→ **WORK INSTRUCTION**:
Only a verbatim restatement of the lines from the one with "Task: Open CONFIGURE" through the end of the listing below is wanted. Pictures should be left out.

→ **GIVEN RECORDS**:
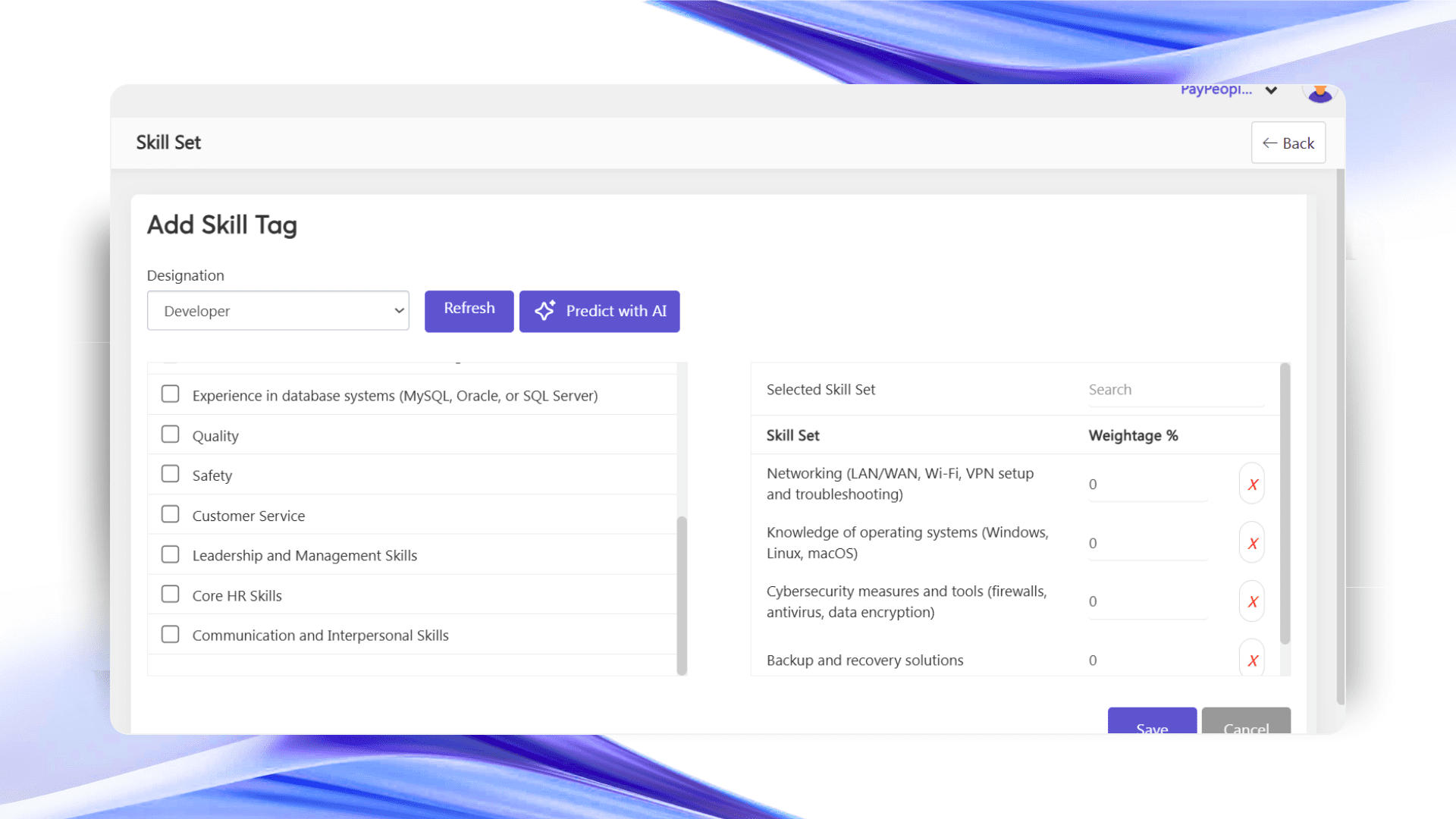Click the Cancel button
This screenshot has height=819, width=1456.
(x=1246, y=723)
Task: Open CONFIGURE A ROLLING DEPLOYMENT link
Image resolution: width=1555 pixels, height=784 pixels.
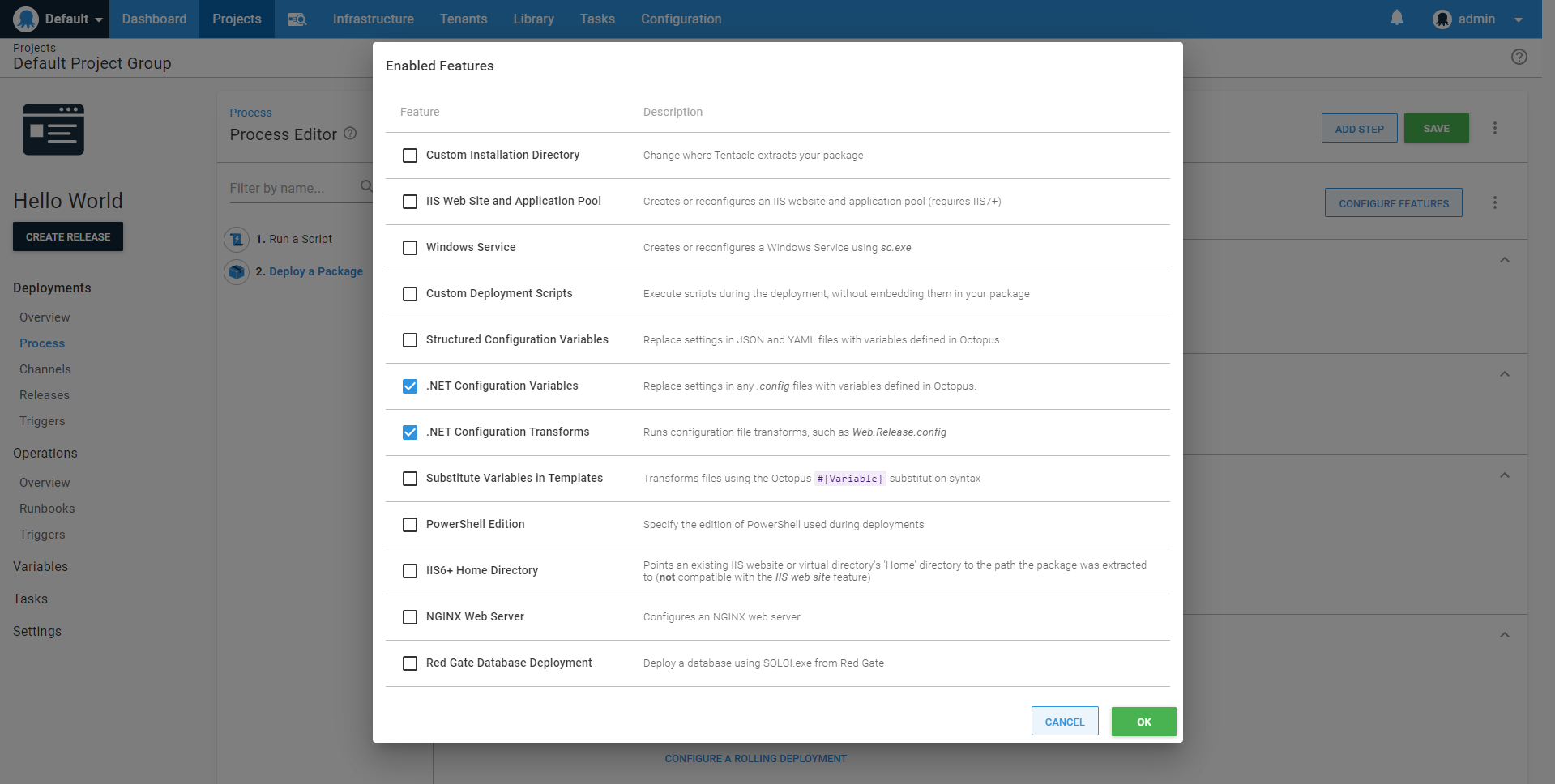Action: [754, 758]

→ **RESULT FOR THIS TASK**:
Task: Open CONFIGURE A ROLLING DEPLOYMENT link
Image resolution: width=1555 pixels, height=784 pixels.
Action: [754, 758]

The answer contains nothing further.